Your DH needs to think long and hard about how he would feel if anything happened to you or the DCs - you say that you both felt that it was impossible to live there with children - does he think that these issues will go away for the 2 weeks you are there?

YANBU. I wouldn't do this in a million years, though luckily I don't have to even think about it.

meettheparents · 30/08/2010 20:55

ib I'm so sorry this has made you :( You must be very homesick and miss your family. That is why this is not an easy decision for me as I know DH wants everyone to meet our lovely DC.

But on balance, I am going to suggest he goes alone and we do a similar trip to the one we did a couple of years ago to a safer tourist area and if necessary, pay for his parents to stay in the hotel with us. Might take a while to save up though!!!!!!

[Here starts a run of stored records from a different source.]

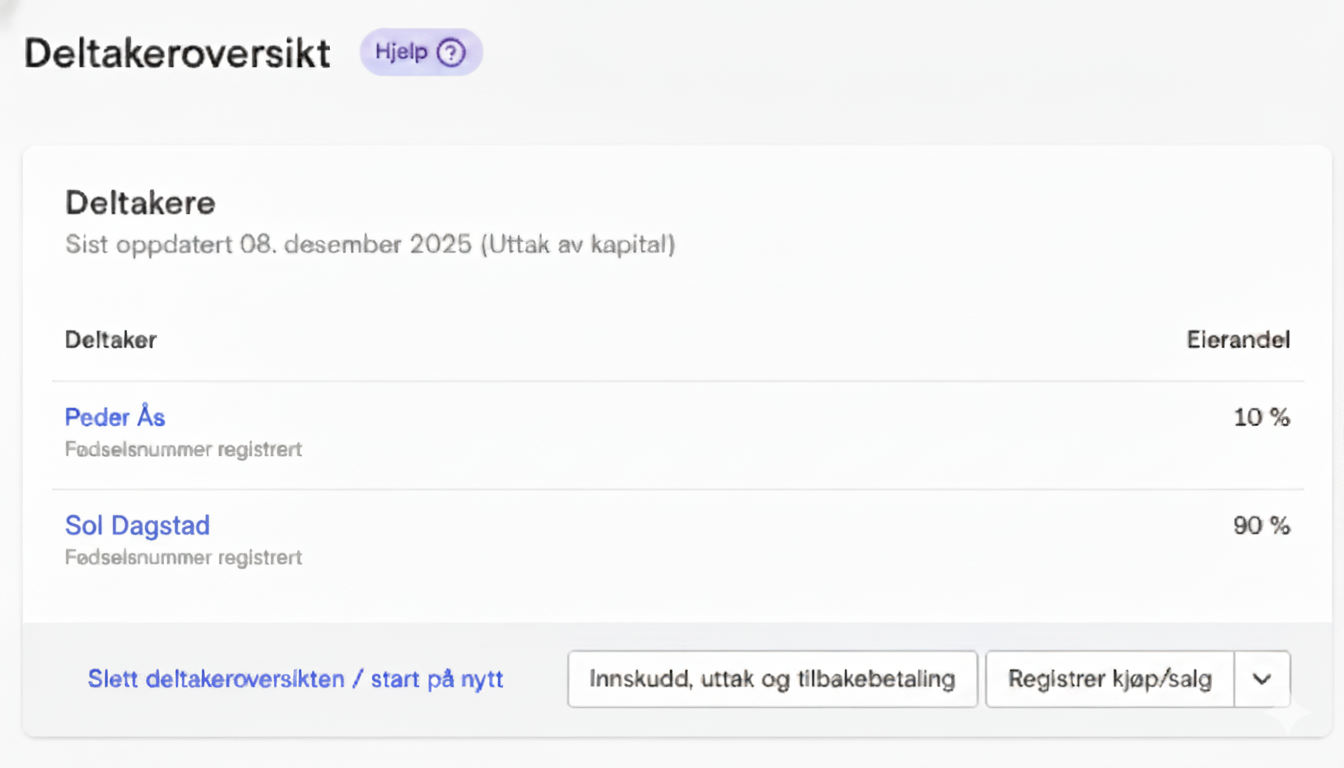The image size is (1344, 768).
Task: Click the question mark icon beside Hjelp
Action: [451, 52]
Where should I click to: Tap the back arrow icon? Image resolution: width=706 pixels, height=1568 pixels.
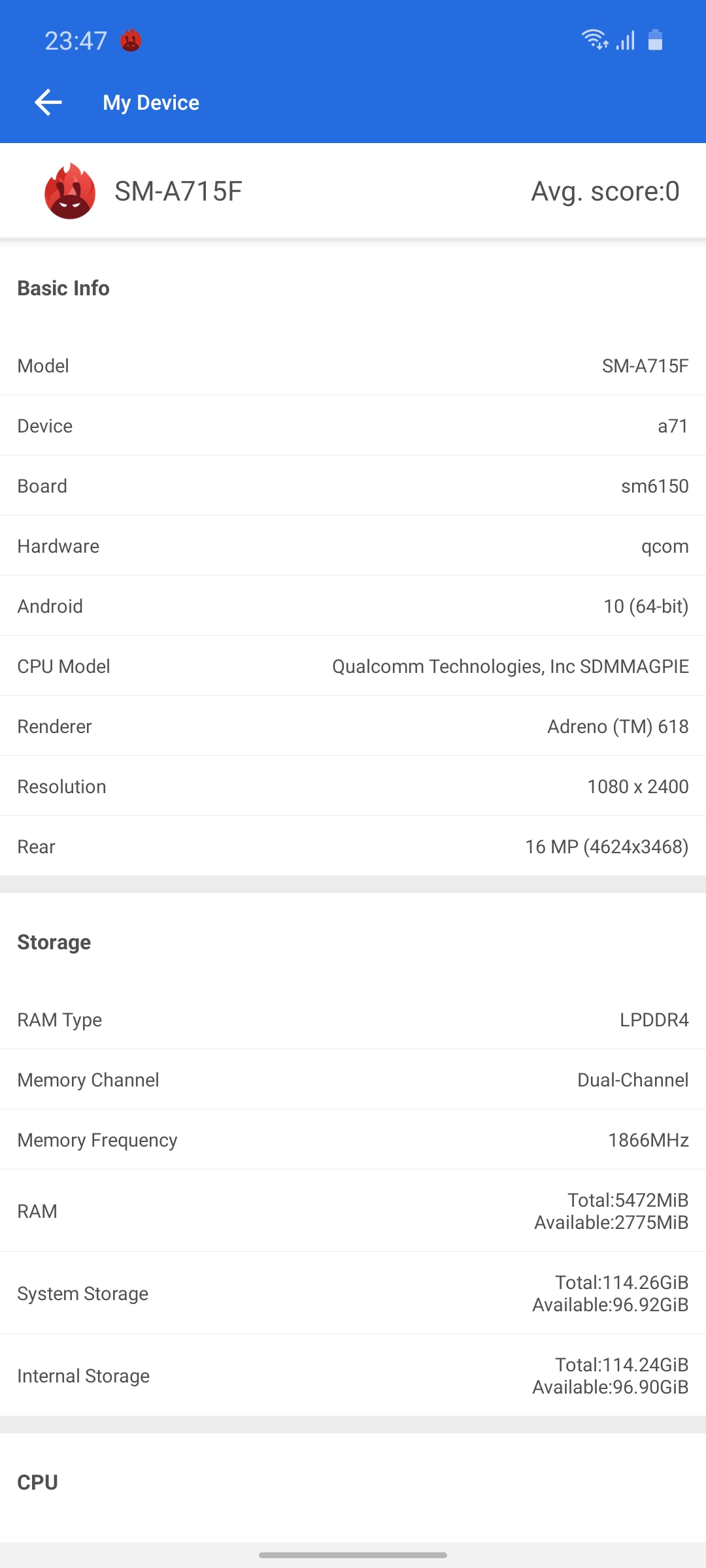click(48, 103)
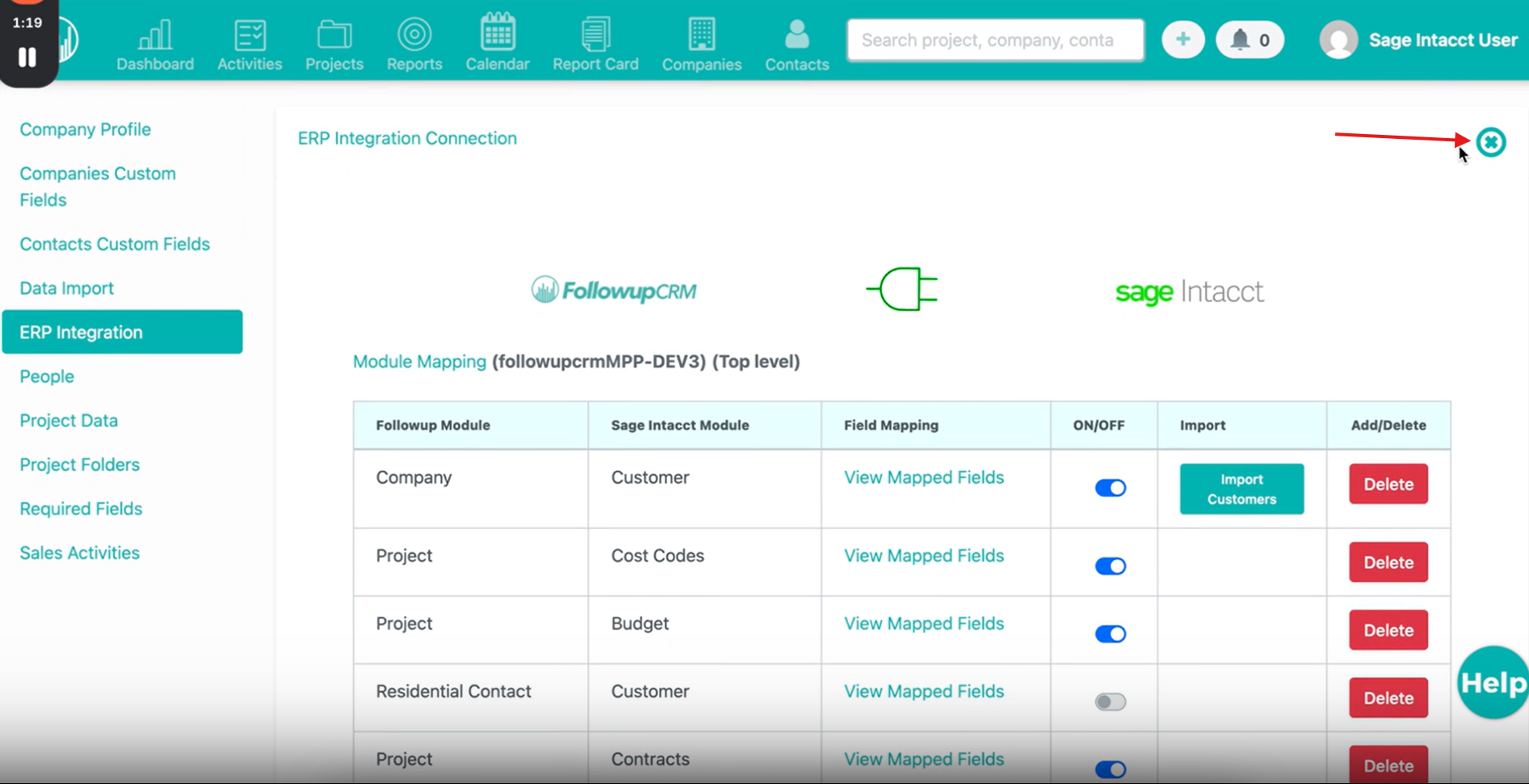Open the Projects folder icon
This screenshot has width=1529, height=784.
click(334, 36)
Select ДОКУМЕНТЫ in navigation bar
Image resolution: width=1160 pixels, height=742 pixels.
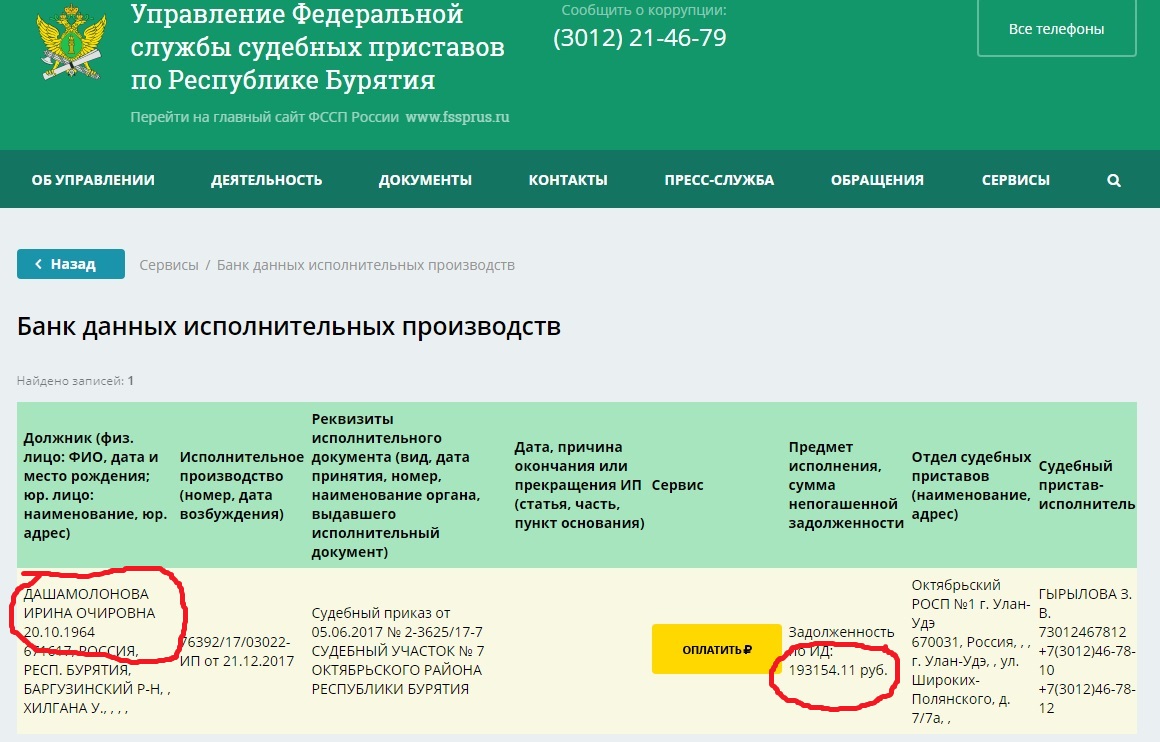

If my baby got malaria and died I would NEVER be able to forgive myself and tbh I would NEVER be able to forgive DH either.

That is it. It's too much of a risk.

Next time he mentions it I will suggest he goes on his own. I might push for only a week which would mean we could go on a mini holiday here as a "family". We have a friend in Cornwall who is always asking us to visit so this might work on a budget.

I don't know if it's becuase I am pregnant and have hormones all over the place but I am feeling very emotional about this and very protective over my DC.

Thank you for everyone's advice. Going with the majority, I don't think IABU.

OP posts:
giveitago · 30/08/2010 20:56

The issue of the jabs would do it for me I'm afraid.

Is he missing home generally rather than wanting to take new baby to meet the folks? If so then send him alone.

I'm married to an overseas national - cultural expectations become more marked once kids come along as ils naturally have a vested interest in the offspring of their offspring.

Going to visit someone elses family is never going to be a holiday for you (my dh also leaves me at mil's while he goes to see friends), however it's something you're going to have to factor in so that the kids can build a meaningful relationship with the gps.

The idea that you marry someone of a different culture and therefore should be more understanding is dubious - they also married you and your cultural background should also mean something. You're going to have to work something out between you that covers all bases without putting your family unit at a disadvantage.

Don't do this time - you're clearly not comfortable about it. Your dh sounds like his missing home rather than wanted to show off new baby so send him on his own for a bit of r&r and then get dh to get his extended family to club together to get tickets for pils to come and see the new baby. It's unreasonable for him to fork out for the entire family.